Aim of the task - Set out exactly every line of the entries below, starting at the line that holds "Task: Open the Console tab" and stopping after the line that holds "This screenshot has width=1568, height=725.".

Records shown -
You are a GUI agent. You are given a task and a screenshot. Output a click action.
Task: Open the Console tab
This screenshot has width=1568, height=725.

==

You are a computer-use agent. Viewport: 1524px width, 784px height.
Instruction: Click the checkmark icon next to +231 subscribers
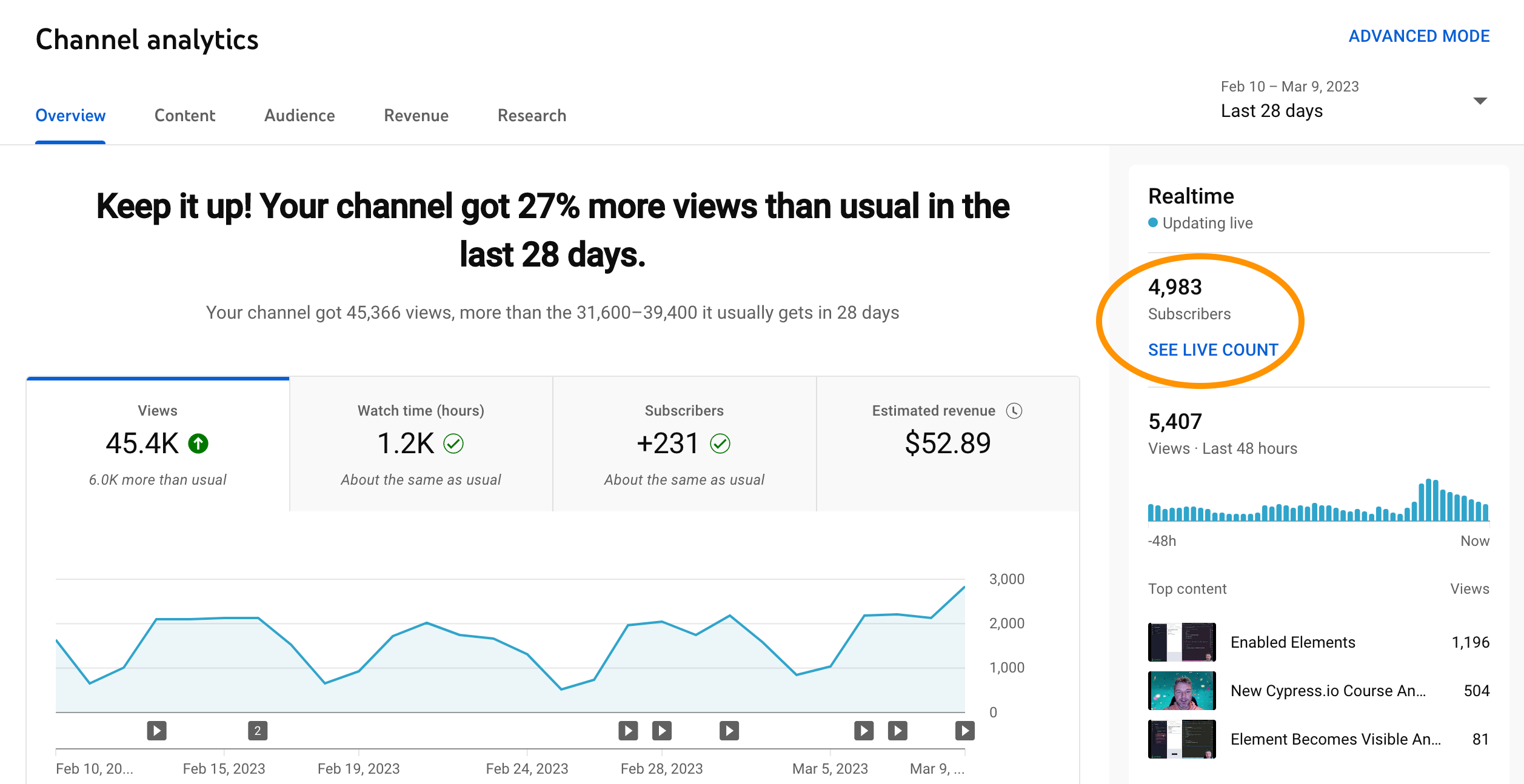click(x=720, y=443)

Result for this exercise -
Task: Open the Console tab
This screenshot has width=1568, height=725.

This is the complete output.